Antonio e Idaira Prieto y Javi y Paco Guerra, durante la charla ayer en el colegio Claret.
Antonio e Idaira Prieto y Javi y Paco Guerra, durante la charla ayer en el colegio Claret. / Antonio Tanarro

Éxitos por partida doble

  • atletismo

  • Idaira Prieto y Javi Guerra destacan durante la Semana de la Familia del Colegio Claret la importancia de sus padres en sus carreras deportivas

Sus apellidos son sinónimo de éxito en el mundo del atletismo. Ha quedado demostrado y por partida doble. Hablar de un Prieto (ya sea de Idaira o de Antonio) o de un Guerra (ya sea de Javi o de Paco) es hablar de victorias y de una carrera deportiva al más alto nivel. Ayer, con motivo de la celebración de la Semana de la Familia que se ha venido desarrollando en el Colegio Claret, los cuatro deportistas se reunieron en torno a una mesa en la que explicaron las peculiaridades de una vida en familia en la que las zapatillas de correr han jugado un papel fundamental.

Los éxitos de los cuatro son incontestables. Entre las dos sagas familiares se reparten un total de 22 campeonatos nacionales, el último el obtenido por Javi Guerra el pasado domingo en la media maratón celebrada en Granollers. Pero detrás de las victorias y las alegrías también hay muchos sacrificios, momentos malos con los que un deportista de alto nivel debe ser capaz de convivir si quiere ser capaz de superar los obstáculos para volver a triunfar. Lo saben bien tanto Antonio Prieto como Paco Guerra, cuya experiencia ha servido para que sus hijos estén preparados para superar cualquier dificultad que se encuentren en el camino.

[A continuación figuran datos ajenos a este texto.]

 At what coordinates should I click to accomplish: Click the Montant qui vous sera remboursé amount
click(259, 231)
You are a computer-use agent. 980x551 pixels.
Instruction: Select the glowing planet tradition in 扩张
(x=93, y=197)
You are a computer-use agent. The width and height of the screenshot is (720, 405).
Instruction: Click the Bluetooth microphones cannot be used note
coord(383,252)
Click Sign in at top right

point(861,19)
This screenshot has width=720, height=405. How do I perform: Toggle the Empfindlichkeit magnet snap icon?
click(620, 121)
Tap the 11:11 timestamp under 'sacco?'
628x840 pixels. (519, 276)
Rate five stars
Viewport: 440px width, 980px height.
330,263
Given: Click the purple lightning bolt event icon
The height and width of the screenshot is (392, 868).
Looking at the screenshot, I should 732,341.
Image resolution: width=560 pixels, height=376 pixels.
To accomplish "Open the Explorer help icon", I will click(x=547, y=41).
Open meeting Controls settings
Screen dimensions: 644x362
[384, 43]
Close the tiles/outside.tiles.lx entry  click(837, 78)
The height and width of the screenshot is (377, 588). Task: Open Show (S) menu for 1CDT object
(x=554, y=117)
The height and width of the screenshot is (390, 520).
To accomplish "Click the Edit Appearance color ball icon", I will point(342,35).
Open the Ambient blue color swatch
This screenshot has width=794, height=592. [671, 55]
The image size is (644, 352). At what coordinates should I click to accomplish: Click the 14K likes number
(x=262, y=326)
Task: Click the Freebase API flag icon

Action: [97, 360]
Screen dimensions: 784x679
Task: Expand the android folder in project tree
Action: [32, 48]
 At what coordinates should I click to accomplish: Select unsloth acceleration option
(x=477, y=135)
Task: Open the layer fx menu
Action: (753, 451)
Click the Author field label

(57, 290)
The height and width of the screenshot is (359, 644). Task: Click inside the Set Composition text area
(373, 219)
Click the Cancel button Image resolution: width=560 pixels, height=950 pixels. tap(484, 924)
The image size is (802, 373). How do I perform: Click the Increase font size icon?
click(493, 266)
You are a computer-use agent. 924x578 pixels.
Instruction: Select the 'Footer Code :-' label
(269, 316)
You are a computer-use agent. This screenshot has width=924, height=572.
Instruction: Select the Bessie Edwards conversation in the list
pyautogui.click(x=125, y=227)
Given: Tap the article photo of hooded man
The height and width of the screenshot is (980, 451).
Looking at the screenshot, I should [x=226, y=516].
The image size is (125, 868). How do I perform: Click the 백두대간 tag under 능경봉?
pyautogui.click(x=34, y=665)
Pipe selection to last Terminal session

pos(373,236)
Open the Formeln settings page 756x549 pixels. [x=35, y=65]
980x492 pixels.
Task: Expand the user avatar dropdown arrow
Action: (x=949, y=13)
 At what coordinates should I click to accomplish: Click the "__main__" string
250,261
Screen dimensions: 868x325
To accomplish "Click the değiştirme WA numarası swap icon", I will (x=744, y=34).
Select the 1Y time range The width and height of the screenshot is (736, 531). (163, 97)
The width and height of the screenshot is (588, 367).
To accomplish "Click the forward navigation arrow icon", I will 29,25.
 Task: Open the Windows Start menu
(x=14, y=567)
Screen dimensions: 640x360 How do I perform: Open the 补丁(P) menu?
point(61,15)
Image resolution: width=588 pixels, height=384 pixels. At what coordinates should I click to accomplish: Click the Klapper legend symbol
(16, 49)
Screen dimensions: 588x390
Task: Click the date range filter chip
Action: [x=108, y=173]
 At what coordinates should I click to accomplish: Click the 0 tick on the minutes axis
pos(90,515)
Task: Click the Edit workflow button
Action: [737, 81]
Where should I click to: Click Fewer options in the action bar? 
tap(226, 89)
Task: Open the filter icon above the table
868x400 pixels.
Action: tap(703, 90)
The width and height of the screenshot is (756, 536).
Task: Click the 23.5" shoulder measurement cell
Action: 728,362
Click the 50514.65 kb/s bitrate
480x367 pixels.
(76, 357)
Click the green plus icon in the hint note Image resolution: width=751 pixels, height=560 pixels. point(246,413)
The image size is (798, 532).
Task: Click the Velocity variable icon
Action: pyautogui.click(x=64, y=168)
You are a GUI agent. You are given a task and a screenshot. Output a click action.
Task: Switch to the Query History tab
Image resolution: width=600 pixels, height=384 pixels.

«Desde pequeño he tenido claro que esto es muy difícil. En ese sentido he jugado con un poco de ventaja con respecto a otros deportistas que no han disfrutado de esa experiencia en casa», indicó durante su intervención Javi Guerra. El atleta de Adidas recordó las conversaciones mantenidas con su gran amigo, el también corredor Juan Carlos Higuero, sobre este asunto, y como a su familia le costó entender el sacrificio necesario para poder competir al más alto nivel. Javi lo supo desde una edad muy temprana, cuando todavía alternaba sus carreras en los juegos escolares con su práctica del fútbol en la portería o en el lateral diestro del Quintanar. En su casa vio como muchos fines de semana su padre se marchaba los sábados y volvía las noches del domingo tras competir. «Con el tiempo entiendes más ese sacrificio y ese esfuerzo. El tiempo en familia se ve sacrificado porque no puedes hacer lo que tu quieres. Son detalles mínimos que tienes que ir dejando de lado por el sacrificio que te exige el deporte que nos gusta», expuso Javi Guerra.

Idaira Prieto todavía tiene por delante la mayor parte de su carrera deportiva. Sin embargo, se encuentra inmersa en las categorías en las que la figura del padre puede resultar más importante, tanto para bien como para mal. «La familia tiene un papel importantísimo. Puede mejorarlo y estropearlo todo. Es un elemento fundamental en la carrera de un deportista», explicó su padre Antonio Prieto, quien además es el entrenador de Idaira. «Las vivencias que está teniendo Idaira ahora yo ya las conozco porque las he vivido», aseguró. Una relación de prácticamente 24 horas al día que sin embargo no es dura para Idaira. «Cuando los entrenos van mal tengo a una persona que me apoya y que ya ha sentido lo que yo padezco en ese momento», reconoció la atleta segoviana, quien destacó la buena relación que mantiene con su padre. «No es complicada aunque siempre hay algún roce. Es un poco duro, porque en el atletismo hay que serlo, y en las pistas no es un padre, es mi entrenador y estoy muy contenta con él», concluyó.